Sarah Haddon would again play the part that had become a classic.
Fathers had told their children of it--of her beauty, her golden voice,
the exquisite grace of her, the charm, the tenderness, the pathos. And
they told them of the famous black velvet dress, and how in it she had
moved like a splendid, buoyant bird.

So they revived "Splendour." And men and women brought their sons and
daughters to see. And what they saw was a stout, middle-aged woman in a
too-tight black velvet dress that made her look like a dowager. And when
this woman flopped down on her knees in the big scene at the close of
the last act she had a rather dreadful time of it getting up again.
And the audience, resentful, bewildered, cheated of a precious memory,
laughed. That laugh sealed the career of Sarah Haddon. It is a
fickle thing, this public that wants to be amused; fickle and cruel
and--paradoxically enough--true to its superstitions. The Sarah Haddon
of eighteen years ago was one of these. They would have none of this
fat, puffy, ample-bosomed woman who was trying to blot her picture from
their memory. "Away with her!" cried the critics through the columns of
next morning's paper. And Sarah Haddon's day was done.

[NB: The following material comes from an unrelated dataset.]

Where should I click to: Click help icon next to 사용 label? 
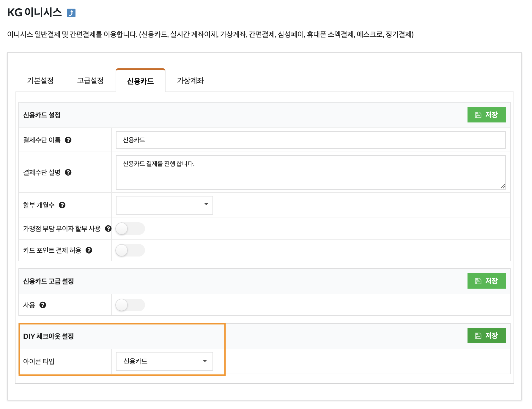43,305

"It's because I didn't wear the original black velvet dress!" cried she,
with the unreasoning rage for which she had always been famous. "If I
had worn it, everything would have been different. That dress had a
good-luck charm. Where is it? I want it. I don't care if they do take
off the play. I want it. I want it."

"Why, child," Sid Hahn said soothingly, "that dress has probably fallen
into dust by this time."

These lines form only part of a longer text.